WHAT IS EXPECTED:
Could you copy each line of the entries that contains "computer"?

DATA TO EXAMINE:
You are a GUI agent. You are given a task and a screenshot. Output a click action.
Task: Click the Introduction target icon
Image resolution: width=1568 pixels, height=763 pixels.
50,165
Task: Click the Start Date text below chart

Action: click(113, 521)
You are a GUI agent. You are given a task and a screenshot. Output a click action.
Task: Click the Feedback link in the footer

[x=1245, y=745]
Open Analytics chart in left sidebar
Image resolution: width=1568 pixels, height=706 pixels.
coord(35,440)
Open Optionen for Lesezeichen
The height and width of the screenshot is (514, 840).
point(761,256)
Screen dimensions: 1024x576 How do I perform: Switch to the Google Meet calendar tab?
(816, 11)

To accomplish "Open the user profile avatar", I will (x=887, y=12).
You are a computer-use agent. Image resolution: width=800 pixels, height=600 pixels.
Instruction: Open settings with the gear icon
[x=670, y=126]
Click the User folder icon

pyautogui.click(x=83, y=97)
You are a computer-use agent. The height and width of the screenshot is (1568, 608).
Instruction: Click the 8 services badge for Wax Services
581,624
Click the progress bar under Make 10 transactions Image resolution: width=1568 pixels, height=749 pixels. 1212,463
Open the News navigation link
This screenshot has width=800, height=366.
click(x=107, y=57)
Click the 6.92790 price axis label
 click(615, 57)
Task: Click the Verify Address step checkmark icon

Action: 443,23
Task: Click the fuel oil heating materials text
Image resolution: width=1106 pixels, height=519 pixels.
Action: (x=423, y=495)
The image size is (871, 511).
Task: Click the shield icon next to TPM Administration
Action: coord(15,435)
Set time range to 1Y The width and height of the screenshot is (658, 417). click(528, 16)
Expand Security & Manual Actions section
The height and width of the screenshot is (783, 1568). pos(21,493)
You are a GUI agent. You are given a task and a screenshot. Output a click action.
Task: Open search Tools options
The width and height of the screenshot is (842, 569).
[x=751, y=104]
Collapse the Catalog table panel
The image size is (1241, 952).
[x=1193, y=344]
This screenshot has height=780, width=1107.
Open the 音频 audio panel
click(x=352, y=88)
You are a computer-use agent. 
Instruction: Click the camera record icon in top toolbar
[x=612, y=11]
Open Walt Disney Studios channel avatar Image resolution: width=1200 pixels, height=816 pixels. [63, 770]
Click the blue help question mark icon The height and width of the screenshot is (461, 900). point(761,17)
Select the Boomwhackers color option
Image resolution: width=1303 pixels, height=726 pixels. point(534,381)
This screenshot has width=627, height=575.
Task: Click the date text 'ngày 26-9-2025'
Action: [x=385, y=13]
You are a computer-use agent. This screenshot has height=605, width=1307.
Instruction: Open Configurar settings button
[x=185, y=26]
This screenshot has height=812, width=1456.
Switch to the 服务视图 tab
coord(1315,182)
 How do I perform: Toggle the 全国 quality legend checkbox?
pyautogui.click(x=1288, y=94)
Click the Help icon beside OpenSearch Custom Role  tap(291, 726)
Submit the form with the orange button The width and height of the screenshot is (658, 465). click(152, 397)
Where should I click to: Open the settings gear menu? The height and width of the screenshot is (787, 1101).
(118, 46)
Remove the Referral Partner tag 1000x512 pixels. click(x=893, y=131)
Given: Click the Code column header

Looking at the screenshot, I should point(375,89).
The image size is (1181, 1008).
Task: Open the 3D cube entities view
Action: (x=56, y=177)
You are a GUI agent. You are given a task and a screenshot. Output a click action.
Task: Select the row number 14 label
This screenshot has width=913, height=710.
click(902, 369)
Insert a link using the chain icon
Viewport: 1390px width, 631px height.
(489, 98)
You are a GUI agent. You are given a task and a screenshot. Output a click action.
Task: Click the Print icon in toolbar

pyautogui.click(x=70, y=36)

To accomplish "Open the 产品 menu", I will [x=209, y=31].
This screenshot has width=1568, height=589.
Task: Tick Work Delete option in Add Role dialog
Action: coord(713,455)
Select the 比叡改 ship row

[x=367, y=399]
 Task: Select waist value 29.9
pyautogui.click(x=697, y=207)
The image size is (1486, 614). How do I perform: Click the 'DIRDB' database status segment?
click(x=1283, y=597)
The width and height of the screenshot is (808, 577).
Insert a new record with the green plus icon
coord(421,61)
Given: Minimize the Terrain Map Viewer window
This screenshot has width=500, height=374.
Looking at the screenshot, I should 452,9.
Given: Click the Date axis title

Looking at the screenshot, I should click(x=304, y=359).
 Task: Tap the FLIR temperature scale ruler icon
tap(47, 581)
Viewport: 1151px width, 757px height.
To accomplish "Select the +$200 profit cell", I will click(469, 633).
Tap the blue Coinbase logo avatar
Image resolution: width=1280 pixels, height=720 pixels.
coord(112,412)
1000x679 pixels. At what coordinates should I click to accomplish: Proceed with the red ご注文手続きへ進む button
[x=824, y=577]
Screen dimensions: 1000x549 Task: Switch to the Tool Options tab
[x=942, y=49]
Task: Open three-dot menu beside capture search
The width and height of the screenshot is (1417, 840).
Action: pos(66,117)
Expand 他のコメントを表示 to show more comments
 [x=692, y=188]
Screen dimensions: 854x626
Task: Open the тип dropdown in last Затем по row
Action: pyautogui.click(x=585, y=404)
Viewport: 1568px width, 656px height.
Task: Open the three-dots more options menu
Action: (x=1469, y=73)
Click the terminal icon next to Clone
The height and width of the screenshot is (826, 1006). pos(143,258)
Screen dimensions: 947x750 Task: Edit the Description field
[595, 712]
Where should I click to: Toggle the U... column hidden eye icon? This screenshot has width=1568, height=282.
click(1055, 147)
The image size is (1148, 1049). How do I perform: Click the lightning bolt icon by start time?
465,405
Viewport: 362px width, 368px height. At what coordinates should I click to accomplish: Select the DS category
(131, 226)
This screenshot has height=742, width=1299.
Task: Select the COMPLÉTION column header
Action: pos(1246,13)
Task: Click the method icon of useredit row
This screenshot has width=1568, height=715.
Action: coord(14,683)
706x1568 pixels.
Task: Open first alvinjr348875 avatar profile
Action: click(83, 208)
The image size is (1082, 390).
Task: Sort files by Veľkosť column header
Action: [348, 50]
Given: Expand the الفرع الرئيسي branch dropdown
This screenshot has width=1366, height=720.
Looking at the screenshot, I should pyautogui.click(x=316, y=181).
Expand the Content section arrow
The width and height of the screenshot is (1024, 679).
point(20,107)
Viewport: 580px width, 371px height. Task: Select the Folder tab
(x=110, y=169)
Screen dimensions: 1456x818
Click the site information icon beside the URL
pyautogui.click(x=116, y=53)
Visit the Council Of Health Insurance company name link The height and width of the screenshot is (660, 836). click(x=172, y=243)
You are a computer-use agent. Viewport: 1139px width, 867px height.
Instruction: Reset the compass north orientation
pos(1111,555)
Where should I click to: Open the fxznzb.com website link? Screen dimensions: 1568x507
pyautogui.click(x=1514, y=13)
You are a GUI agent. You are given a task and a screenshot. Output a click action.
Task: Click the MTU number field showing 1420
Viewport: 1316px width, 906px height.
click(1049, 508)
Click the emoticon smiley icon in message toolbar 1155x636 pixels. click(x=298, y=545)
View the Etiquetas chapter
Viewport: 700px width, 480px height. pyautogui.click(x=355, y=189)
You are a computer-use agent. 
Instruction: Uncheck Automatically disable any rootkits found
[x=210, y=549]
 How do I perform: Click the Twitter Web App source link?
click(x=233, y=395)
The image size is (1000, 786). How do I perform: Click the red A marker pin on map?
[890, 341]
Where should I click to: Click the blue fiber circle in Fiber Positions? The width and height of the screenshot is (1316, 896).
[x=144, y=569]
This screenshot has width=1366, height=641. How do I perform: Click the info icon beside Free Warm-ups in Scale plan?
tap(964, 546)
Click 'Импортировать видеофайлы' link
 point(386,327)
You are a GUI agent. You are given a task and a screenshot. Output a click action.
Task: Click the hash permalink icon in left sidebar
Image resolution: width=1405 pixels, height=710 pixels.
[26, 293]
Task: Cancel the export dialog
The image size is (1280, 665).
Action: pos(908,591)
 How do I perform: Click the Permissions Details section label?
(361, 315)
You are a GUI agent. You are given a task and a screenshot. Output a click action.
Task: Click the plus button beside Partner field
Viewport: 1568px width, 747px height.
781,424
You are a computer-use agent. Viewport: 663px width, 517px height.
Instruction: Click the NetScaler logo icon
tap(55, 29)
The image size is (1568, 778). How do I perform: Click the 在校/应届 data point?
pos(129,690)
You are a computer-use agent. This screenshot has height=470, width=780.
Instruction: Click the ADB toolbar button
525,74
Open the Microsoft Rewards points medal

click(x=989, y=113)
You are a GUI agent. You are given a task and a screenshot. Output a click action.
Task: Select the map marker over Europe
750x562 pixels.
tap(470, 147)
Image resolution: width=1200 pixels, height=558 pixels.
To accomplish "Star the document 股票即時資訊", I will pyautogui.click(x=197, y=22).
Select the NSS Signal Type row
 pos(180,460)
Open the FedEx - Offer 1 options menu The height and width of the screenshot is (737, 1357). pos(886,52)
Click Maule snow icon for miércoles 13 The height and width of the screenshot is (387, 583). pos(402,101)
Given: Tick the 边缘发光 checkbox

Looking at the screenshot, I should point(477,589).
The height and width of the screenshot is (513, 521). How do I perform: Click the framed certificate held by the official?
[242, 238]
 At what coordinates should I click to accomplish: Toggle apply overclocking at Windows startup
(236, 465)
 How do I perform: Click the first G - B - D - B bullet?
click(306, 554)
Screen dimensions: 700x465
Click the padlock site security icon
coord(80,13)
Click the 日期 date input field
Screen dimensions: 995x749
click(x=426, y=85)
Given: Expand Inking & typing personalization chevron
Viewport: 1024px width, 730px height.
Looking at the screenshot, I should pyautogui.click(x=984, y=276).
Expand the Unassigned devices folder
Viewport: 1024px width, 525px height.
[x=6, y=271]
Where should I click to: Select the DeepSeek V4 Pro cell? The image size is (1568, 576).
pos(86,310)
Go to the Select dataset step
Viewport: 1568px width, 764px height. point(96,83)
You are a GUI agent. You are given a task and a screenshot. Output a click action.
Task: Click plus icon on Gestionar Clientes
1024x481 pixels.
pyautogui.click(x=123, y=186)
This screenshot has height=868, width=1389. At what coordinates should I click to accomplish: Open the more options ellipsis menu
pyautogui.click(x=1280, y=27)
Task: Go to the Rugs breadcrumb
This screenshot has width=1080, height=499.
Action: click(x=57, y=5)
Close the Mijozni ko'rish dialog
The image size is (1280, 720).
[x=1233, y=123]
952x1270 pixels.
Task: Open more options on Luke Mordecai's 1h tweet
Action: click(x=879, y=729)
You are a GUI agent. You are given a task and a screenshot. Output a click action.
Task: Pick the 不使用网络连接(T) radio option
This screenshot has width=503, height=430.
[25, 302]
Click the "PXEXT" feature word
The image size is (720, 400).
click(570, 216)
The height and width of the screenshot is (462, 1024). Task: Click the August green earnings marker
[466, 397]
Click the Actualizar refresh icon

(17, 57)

ANSWER AREA:
You are a computer-use agent. Image resolution: width=800 pixels, height=600 pixels.
You are a computer-use agent. The height and width of the screenshot is (1568, 608).
You are a computer-use agent. 
You are a computer-use agent. This screenshot has height=605, width=1307.
You are a computer-use agent. Viewport: 1139px width, 867px height.
You are a computer-use agent. 
You are a computer-use agent. Viewport: 663px width, 517px height.
You are a computer-use agent. This screenshot has height=470, width=780.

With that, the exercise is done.